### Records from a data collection
[Start of Attachment]

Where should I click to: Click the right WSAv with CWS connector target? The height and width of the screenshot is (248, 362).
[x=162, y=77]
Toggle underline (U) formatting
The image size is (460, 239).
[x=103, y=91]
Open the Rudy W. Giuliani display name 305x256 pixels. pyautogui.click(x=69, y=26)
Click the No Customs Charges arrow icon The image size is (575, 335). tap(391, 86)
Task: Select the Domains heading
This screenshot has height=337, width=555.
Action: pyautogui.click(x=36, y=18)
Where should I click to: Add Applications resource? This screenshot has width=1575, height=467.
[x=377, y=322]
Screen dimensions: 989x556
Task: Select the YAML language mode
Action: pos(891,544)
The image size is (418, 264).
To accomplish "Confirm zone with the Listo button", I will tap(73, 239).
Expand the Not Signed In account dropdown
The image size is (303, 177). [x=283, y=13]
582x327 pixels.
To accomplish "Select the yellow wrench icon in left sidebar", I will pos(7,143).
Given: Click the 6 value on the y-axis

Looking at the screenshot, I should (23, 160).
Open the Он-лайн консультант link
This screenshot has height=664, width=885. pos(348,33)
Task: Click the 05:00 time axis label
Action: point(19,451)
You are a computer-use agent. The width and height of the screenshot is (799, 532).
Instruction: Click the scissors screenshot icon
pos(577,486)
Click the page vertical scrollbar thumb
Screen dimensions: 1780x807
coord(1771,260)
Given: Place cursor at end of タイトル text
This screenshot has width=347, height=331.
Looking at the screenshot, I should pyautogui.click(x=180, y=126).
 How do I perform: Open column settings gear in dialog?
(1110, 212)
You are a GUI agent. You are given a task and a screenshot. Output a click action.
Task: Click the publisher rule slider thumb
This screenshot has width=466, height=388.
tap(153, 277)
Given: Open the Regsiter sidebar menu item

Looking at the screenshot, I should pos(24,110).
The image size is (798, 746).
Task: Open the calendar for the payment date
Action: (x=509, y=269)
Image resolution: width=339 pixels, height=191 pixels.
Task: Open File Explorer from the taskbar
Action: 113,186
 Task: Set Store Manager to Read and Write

[End of Attachment]

### DIRECTIONS
Scan the lines above for "The image size is (460, 239)." and for "Task: Select the Domains heading". Repeat exactly the line holding each of them and every line in between.

### RESPONSE TO THE TASK
The image size is (460, 239).
[x=103, y=91]
Open the Rudy W. Giuliani display name 305x256 pixels. pyautogui.click(x=69, y=26)
Click the No Customs Charges arrow icon The image size is (575, 335). tap(391, 86)
Task: Select the Domains heading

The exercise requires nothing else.